Il tempo, poi, fa il resto.

Viviamo un’epoca che Andy Warhol sarebbe felice di vivere, perché è l’apparenza dell’immagine a dominare, e non la sostanza dell’individuo.

Questa generazione politica (e il fenomeno è molto più europeo di quel che si pensi) ha preferito l’immagine alla sostanza. Anzi, al fermoimmagine. Allo screenshot.

Quello deve essere e basta. Chi contesta è solo da mettere in pubblica piazza in pubblica esecuzione e pubblica umiliazione. Un comportamento da bullo sostanzialmente.

E nel frattempo lasciamo perdere i referendum, e stiamo nella macchina della giustizia sempre più burocratica che costa e produce pochi effetti giusti.
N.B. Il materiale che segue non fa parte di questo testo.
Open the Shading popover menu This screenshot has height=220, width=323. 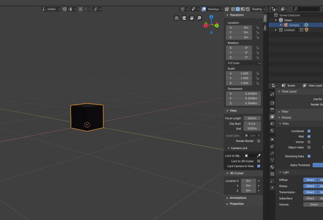point(258,9)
Questo ormai la popolazione lo recepisce. Perché è dalla giustizia che passa il senso dell’uguaglianza sociale, cosa che ovviamente è stata calpestata negli anni. Con buona complicità di un sistema che secondo Costituzione prevedrebbe la separazione dei poteri, ma in realtà sappiamo che non è così al 100%.

E poi c’è la mia Crotone. Affluenza bassissima. Ma in un posto dove non sono stati nemmeno affissi i manifesti del referendum, cosa si poteva credere?

Diciamoci la verità. Il referendum è stata la vittoria a supercazzola di un certo potere e ne gioisce.

Peccato che non si rendano conto che un piede nella fossa ce lo stanno mettendo proprio loro. E lo scopriranno nel 2023, sempre che si vada a votare. Perché qui, mi dispiace dirlo, sono abbastanza scettico.

Anche io non credo a questa generazione politica.